Question: were there any log entries between this
2025-01-15 07:42:15,452 [1158647] supervisor uncaught exception during run time [..]
and this
2025-01-15 09:42:15,549 [1158647] supervisor [f6570d50a942b622dc832fab71898fc2] post https://receiver.amplify.nginx.com:443/1.4/225879d76ec3b6f1b68a881c6421a
66e/update/ 202 1925 0 0.091
2025-01-15 09:42:15,557 [1158647] supervisor agent stopped, version=1.8.3-1 pid=1158647 uuid=6675ae55021f56ceb9a413de8016376b
in the agent log you've provided? That ~2hrs gap looks weird.
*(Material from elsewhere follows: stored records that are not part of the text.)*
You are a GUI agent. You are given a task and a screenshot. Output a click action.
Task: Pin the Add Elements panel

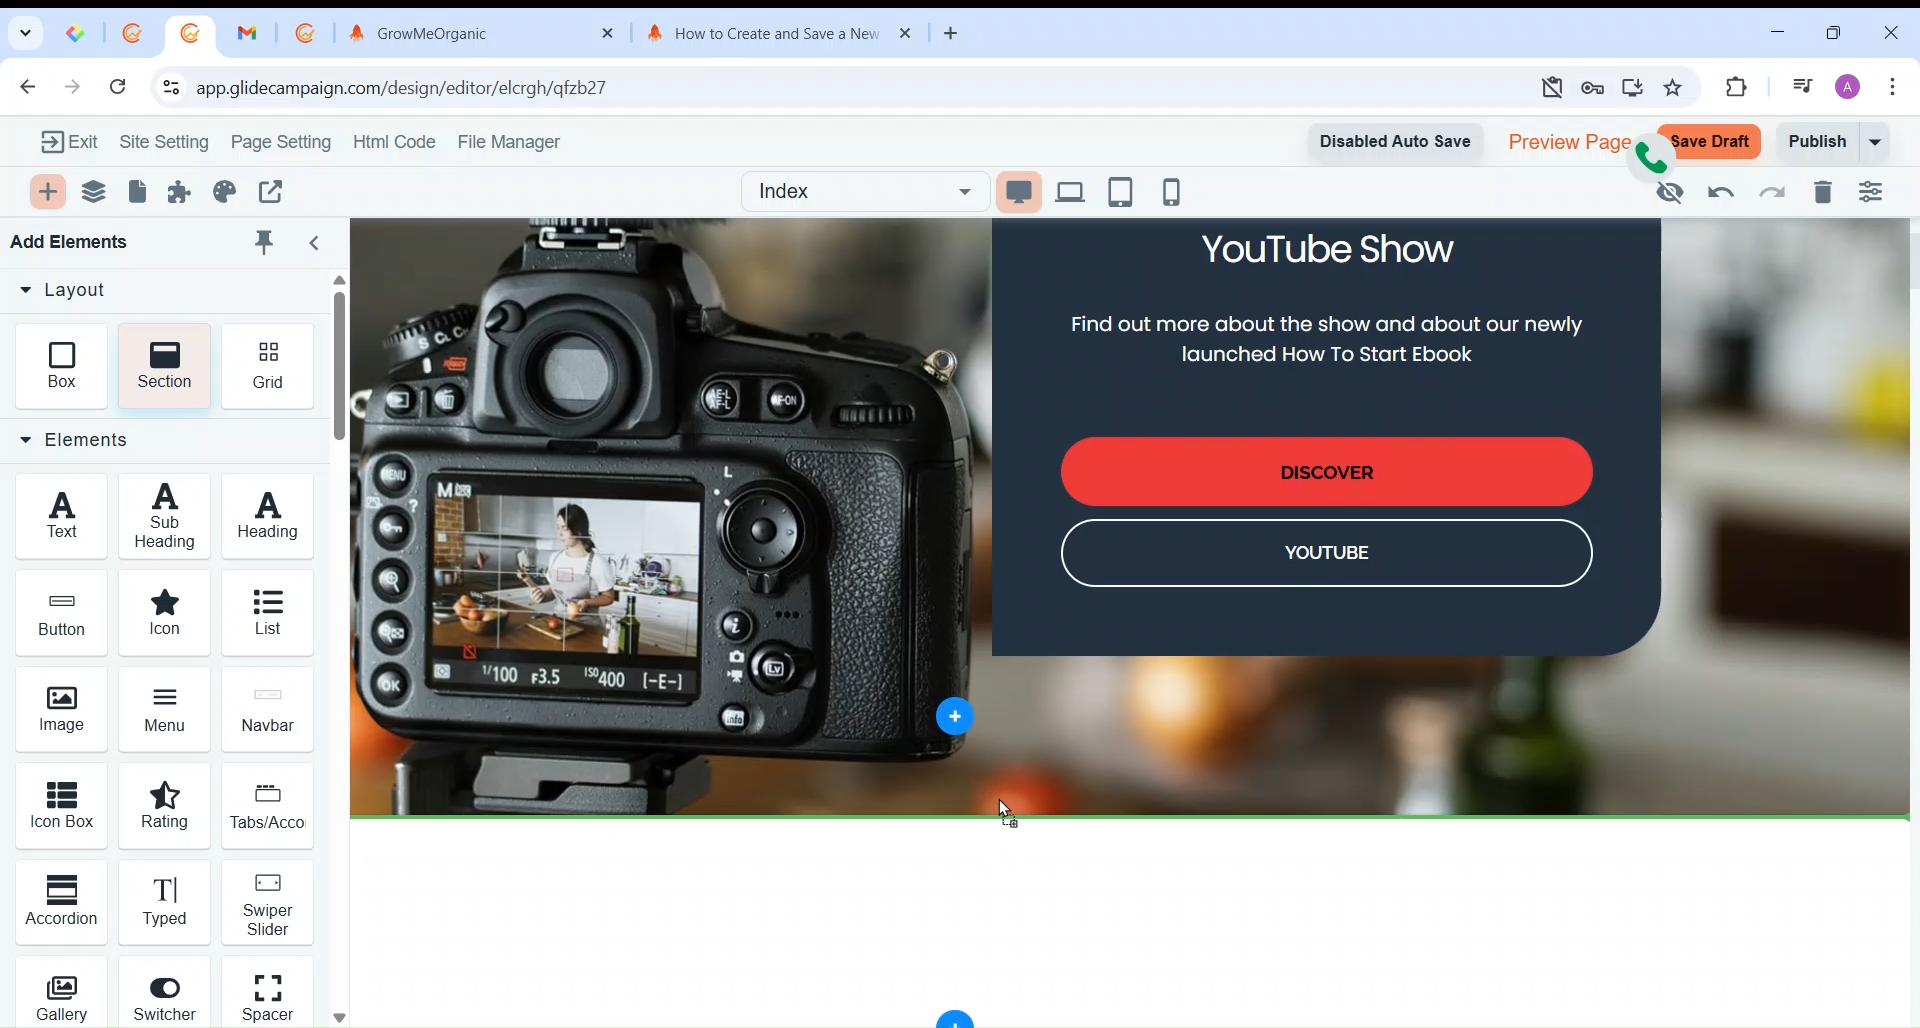tap(265, 243)
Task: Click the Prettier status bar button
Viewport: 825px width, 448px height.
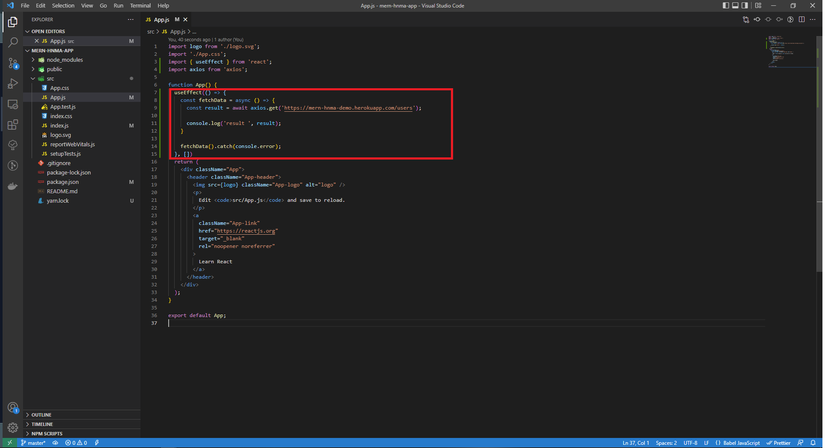Action: point(779,443)
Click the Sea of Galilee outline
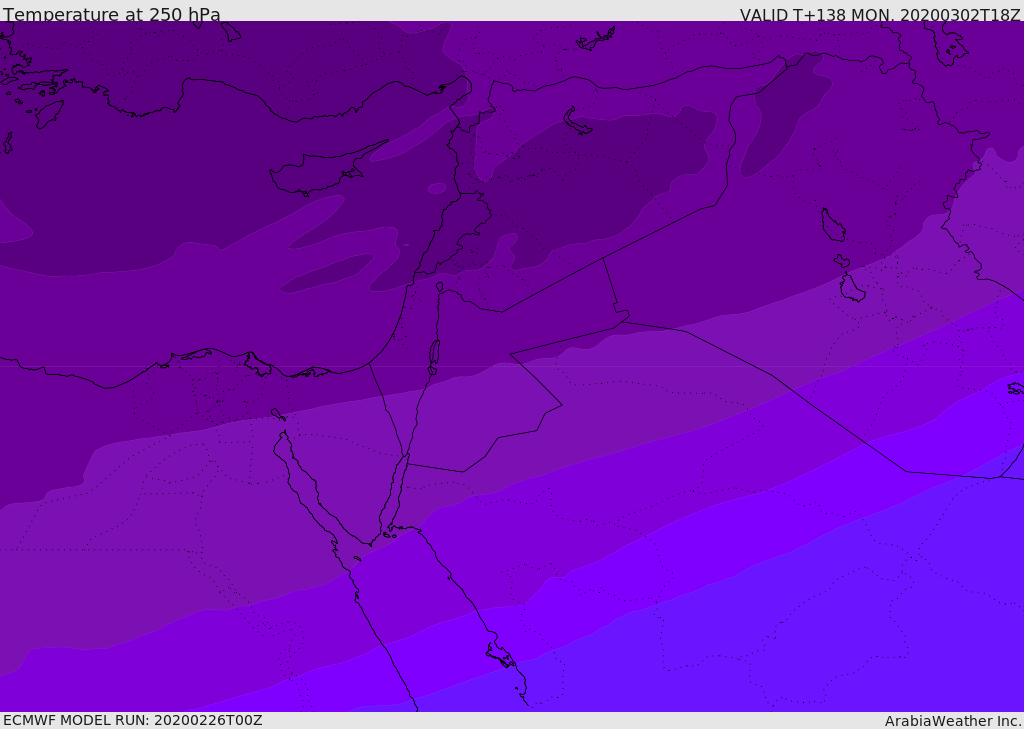Image resolution: width=1024 pixels, height=729 pixels. [440, 287]
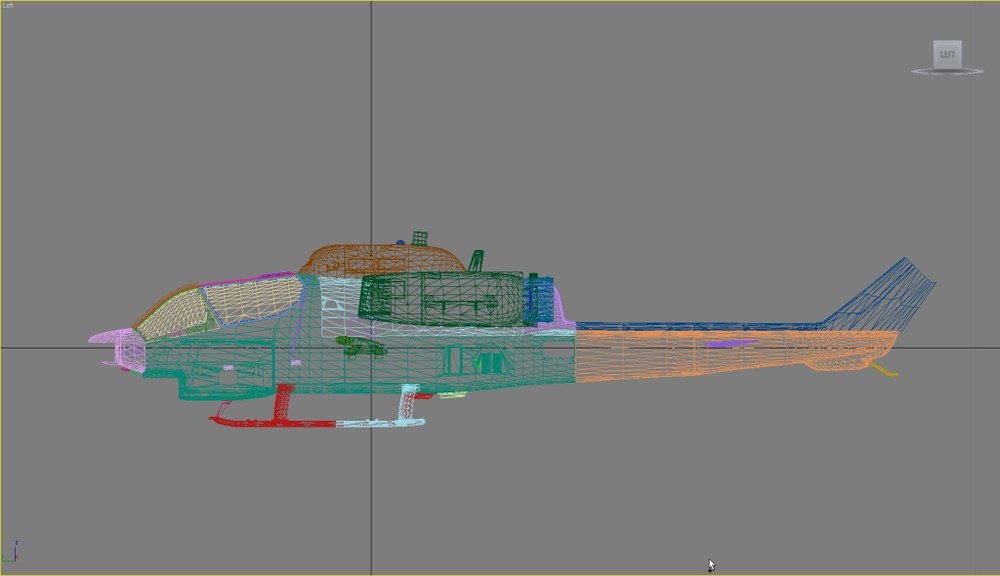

in the agent log you've provided? That ~2hrs gap looks weird.
my mistake: I've manually replaced the time so it's GMT for clarity and maybe that will help find the error on the amplify server. (the time on my the server is GMT+2).
There is no time gap. I've updated my first post (time 07:42:15 GMT when the error occured).
I've started now the agent again, will post here when it crashes again.
I 've installed Agent 1.8.3-1 on 4 servers with Ubuntu 24.04, all running ok for a couple of days,
including the server where the agent stopped.
Closing the issue, thanks @defanator.